### Your goal
The reply is to be an exact repetition of the entries that follow, with each picture left out.

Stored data
--------

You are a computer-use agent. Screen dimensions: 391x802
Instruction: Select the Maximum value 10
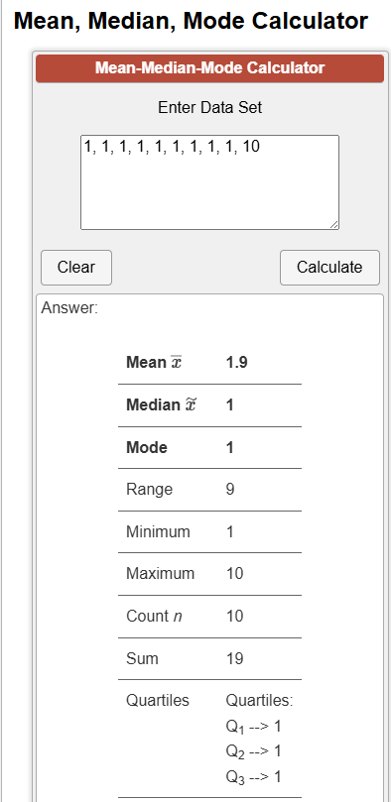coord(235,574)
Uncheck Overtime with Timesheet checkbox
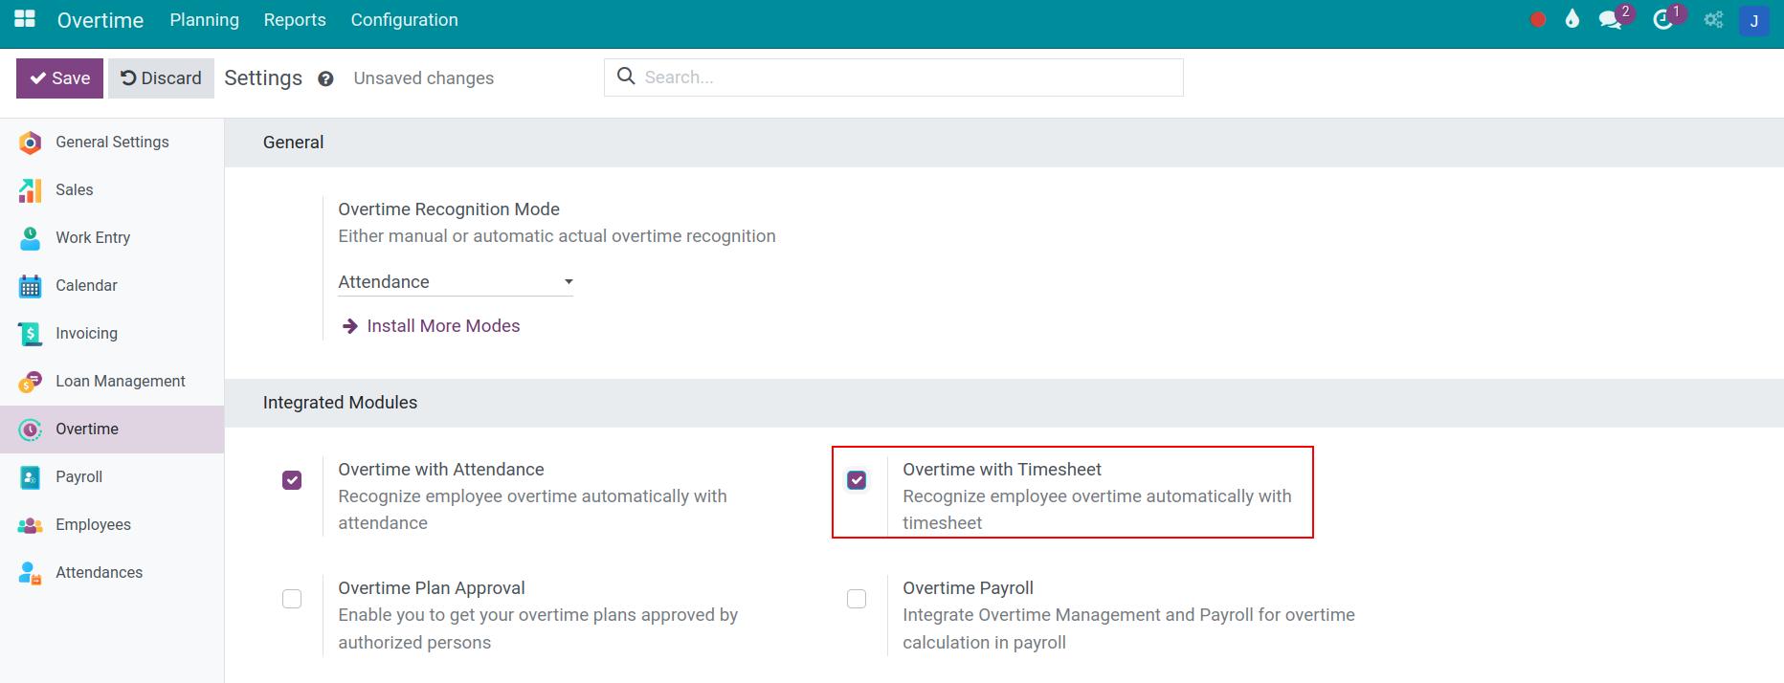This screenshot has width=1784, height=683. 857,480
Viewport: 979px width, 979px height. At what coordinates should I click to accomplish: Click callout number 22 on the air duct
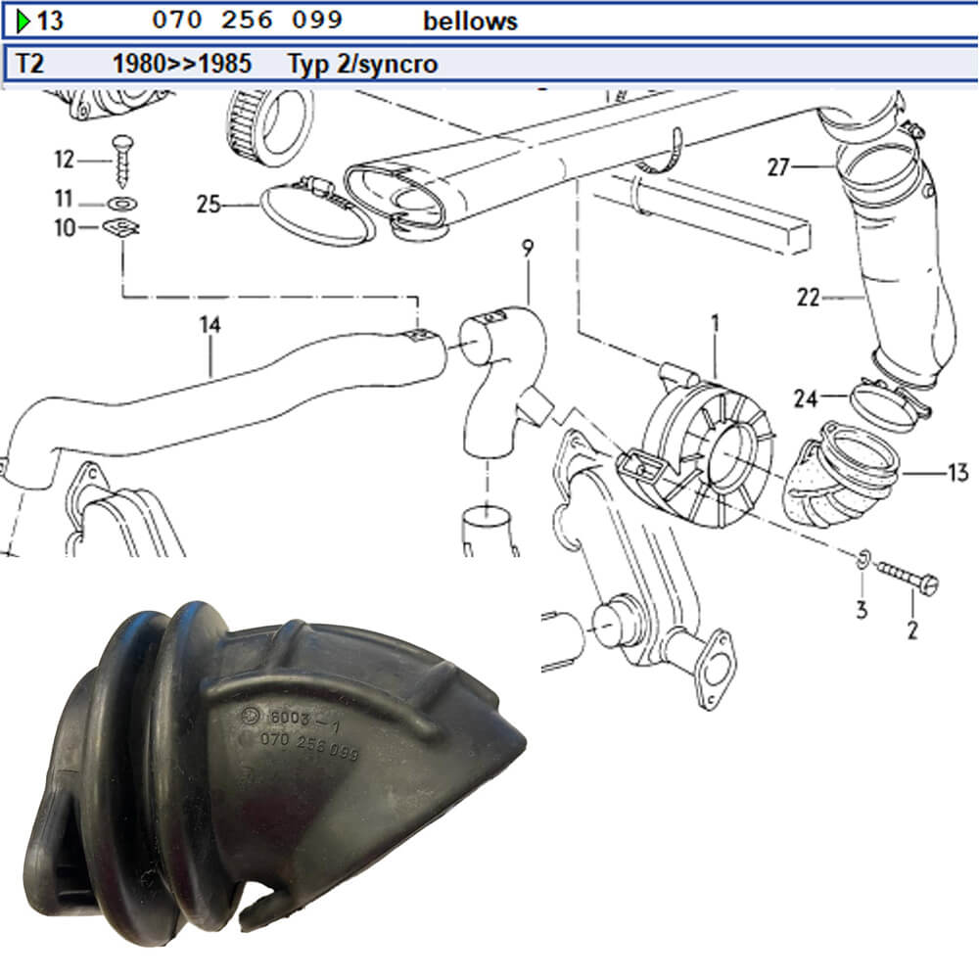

--------

### Expected output
You are a computer-use agent. Screen dimensions: 391x802
Instruction: Select the Maximum value 10
coord(235,574)
Uncheck Overtime with Timesheet checkbox
This screenshot has width=1784, height=683. 857,480
Viewport: 979px width, 979px height. At what coordinates should I click to accomplish: Click callout number 22 on the air duct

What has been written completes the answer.